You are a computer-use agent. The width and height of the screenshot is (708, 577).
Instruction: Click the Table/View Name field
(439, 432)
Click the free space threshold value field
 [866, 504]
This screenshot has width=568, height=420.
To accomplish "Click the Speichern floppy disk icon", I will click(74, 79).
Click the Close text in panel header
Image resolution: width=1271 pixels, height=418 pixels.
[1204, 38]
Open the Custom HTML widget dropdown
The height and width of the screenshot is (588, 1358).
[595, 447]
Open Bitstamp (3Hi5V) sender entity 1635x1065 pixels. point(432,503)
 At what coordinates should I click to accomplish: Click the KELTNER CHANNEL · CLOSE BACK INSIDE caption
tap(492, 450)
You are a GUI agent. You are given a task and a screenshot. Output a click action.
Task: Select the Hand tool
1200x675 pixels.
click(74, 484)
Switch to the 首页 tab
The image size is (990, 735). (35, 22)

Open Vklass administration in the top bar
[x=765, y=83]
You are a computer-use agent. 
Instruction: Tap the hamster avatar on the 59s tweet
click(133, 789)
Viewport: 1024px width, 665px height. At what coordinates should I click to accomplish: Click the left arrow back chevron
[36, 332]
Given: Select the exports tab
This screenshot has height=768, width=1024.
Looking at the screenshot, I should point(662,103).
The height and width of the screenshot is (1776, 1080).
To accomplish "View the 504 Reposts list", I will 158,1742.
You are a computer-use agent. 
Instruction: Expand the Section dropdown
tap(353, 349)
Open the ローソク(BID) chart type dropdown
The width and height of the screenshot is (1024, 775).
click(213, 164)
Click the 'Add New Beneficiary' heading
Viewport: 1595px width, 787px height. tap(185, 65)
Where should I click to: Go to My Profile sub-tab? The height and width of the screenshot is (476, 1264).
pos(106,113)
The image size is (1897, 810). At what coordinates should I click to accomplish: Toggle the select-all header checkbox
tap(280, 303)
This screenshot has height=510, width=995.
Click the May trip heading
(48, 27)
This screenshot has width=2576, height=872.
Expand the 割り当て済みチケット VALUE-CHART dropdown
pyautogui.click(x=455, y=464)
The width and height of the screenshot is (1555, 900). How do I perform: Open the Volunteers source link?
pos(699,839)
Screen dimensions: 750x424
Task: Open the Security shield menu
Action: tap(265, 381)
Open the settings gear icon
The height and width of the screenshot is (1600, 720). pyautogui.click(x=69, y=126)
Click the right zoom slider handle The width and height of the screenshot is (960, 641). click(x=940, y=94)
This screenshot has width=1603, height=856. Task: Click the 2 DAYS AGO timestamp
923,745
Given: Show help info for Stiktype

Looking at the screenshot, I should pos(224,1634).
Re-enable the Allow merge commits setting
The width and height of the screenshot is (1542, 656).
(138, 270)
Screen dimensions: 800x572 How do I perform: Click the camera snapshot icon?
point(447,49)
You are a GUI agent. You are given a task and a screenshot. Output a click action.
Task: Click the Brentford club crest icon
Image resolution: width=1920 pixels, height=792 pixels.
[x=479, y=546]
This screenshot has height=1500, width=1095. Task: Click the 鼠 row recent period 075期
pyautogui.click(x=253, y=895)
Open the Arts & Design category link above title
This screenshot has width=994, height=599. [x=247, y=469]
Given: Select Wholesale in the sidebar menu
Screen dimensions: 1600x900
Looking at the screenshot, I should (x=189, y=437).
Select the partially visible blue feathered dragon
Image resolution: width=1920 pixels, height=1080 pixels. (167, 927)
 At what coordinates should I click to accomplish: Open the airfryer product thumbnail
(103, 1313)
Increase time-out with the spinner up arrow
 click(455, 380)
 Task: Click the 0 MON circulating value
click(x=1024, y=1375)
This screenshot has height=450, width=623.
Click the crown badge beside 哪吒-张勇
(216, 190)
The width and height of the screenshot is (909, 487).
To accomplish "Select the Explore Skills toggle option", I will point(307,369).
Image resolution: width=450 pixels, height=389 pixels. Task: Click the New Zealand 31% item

=======

Exercise directions: I would like you to report every line in the listing above that contains "will".

Task solution:
To accomplish "Click the Speichern floppy disk icon", I will click(74, 79).
To accomplish "View the 504 Reposts list", I will 158,1742.
To accomplish "Select the Explore Skills toggle option", I will point(307,369).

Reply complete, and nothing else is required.